■ **SET PROBLEM**
Please reproduce the entries below word for word, starting at the line containing "You are a computer-use agent. The image size is (1416, 964)." and ending at the line containing "Open the НатаLLIa", including both of those lines.
== THE RECORDS
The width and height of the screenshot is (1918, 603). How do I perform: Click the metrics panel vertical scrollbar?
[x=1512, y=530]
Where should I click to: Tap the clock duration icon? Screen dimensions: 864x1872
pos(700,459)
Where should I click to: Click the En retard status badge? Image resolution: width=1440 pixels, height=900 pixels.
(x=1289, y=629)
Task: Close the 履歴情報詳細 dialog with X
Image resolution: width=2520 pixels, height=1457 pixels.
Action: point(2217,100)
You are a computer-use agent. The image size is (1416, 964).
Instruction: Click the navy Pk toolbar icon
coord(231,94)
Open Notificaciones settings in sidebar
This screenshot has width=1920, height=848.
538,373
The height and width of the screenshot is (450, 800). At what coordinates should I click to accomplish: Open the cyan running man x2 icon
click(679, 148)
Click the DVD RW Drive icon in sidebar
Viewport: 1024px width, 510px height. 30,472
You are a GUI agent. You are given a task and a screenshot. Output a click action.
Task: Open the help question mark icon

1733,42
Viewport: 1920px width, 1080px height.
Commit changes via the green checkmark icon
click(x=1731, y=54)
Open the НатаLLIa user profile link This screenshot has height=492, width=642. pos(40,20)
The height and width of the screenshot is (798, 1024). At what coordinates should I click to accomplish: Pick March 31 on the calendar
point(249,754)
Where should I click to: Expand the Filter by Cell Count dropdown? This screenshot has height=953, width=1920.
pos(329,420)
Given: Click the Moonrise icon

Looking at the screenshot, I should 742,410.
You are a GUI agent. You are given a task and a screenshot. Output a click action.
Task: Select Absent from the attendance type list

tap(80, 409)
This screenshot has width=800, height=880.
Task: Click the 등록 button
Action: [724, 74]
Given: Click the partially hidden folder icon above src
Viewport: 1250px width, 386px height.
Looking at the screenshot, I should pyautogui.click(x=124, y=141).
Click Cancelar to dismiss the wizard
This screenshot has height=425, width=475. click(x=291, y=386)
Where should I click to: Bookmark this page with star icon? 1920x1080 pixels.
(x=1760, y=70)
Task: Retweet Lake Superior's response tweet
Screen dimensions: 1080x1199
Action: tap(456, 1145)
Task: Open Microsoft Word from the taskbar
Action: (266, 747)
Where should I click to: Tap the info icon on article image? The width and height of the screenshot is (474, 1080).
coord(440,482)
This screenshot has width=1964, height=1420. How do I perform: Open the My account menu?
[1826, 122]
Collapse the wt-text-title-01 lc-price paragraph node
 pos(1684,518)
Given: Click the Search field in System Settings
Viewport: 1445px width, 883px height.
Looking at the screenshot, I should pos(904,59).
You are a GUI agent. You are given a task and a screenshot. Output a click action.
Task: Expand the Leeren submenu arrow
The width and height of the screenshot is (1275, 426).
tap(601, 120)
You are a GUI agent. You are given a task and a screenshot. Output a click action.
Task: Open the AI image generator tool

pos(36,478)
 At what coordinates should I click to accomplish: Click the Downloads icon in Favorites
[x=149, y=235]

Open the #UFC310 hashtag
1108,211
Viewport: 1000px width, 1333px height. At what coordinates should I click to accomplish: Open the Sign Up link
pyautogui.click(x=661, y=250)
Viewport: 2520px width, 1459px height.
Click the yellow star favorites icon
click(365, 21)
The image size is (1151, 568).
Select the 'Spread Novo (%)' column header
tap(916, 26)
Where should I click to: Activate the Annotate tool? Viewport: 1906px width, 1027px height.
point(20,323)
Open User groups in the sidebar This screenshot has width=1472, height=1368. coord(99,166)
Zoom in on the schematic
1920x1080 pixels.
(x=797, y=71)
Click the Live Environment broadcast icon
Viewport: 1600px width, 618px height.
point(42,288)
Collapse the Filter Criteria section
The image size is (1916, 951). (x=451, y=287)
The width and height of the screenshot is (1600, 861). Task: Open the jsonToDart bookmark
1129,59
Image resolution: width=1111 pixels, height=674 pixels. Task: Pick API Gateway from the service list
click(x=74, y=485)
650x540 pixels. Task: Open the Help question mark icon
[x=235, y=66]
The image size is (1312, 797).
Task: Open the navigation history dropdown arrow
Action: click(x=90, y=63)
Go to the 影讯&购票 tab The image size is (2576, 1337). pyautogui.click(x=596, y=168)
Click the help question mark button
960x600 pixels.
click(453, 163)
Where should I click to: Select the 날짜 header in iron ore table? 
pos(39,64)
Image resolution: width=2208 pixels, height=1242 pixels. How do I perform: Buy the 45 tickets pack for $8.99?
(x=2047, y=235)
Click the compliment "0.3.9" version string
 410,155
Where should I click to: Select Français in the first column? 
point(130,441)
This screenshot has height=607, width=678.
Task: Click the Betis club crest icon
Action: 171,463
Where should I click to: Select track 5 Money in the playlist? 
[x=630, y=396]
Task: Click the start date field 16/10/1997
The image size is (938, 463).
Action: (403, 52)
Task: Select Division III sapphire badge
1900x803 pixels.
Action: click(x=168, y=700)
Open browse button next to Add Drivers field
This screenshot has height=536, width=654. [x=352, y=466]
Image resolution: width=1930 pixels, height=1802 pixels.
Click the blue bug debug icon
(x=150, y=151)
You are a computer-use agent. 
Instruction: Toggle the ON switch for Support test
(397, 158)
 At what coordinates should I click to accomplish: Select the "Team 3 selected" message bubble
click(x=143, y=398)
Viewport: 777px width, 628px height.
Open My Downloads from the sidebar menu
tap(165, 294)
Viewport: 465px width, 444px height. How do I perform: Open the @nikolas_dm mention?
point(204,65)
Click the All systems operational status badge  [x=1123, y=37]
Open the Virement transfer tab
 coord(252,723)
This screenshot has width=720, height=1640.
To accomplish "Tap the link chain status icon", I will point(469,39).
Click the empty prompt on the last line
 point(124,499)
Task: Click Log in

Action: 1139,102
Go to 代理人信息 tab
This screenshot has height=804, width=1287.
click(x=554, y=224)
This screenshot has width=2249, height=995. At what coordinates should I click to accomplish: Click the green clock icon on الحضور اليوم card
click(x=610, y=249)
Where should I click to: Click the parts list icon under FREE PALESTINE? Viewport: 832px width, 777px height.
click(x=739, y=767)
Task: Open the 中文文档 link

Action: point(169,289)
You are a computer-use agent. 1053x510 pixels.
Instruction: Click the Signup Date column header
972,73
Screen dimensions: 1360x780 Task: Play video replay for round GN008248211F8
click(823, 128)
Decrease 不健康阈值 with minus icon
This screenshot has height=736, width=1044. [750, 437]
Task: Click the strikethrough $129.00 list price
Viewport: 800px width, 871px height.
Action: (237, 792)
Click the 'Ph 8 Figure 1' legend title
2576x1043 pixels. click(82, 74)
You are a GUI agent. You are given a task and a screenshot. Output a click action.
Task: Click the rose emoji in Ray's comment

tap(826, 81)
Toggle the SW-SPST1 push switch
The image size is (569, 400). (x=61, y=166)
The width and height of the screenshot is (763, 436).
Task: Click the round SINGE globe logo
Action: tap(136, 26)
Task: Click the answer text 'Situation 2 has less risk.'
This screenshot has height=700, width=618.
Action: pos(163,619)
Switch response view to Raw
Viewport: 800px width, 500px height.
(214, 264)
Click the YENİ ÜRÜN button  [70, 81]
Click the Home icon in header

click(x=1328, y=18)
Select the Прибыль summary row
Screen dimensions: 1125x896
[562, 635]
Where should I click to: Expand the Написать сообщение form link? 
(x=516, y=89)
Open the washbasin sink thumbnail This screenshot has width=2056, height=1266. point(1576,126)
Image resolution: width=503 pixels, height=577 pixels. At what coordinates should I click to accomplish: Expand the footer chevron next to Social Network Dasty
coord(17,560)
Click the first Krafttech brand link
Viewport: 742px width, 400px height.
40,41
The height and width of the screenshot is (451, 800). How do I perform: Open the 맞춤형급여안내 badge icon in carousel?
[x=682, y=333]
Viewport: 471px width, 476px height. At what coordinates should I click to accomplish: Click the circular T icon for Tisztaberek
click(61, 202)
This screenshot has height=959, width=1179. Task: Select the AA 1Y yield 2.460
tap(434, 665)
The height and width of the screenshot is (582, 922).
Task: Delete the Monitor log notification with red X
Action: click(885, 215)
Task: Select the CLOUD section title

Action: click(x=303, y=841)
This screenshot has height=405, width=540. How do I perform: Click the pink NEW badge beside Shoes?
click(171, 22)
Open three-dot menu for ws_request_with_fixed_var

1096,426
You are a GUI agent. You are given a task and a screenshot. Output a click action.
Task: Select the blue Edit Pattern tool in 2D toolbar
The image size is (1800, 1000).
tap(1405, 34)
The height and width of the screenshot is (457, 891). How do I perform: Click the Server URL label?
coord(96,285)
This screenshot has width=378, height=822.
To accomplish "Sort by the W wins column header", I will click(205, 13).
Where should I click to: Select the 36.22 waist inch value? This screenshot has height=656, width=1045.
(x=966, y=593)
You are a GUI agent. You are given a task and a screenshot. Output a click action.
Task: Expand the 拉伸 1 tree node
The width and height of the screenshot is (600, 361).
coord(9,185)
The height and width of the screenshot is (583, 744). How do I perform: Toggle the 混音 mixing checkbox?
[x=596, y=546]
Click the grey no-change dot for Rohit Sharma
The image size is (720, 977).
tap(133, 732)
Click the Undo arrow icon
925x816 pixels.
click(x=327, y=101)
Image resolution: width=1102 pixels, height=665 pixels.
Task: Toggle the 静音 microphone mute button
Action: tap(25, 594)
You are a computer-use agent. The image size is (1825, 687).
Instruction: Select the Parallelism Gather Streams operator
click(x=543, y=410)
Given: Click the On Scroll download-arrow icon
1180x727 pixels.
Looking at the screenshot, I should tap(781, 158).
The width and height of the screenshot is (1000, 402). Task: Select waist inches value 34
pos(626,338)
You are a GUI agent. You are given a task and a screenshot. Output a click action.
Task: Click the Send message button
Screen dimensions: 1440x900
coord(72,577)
====
■ **EXERCISE ANSWER**
You are a computer-use agent. The image size is (1416, 964).
Instruction: Click the navy Pk toolbar icon
coord(231,94)
Open Notificaciones settings in sidebar
This screenshot has width=1920, height=848.
538,373
The height and width of the screenshot is (450, 800). At what coordinates should I click to accomplish: Open the cyan running man x2 icon
click(679, 148)
Click the DVD RW Drive icon in sidebar
Viewport: 1024px width, 510px height. 30,472
You are a GUI agent. You are given a task and a screenshot. Output a click action.
Task: Open the help question mark icon

1733,42
Viewport: 1920px width, 1080px height.
Commit changes via the green checkmark icon
click(x=1731, y=54)
Open the НатаLLIa user profile link This screenshot has height=492, width=642. pos(40,20)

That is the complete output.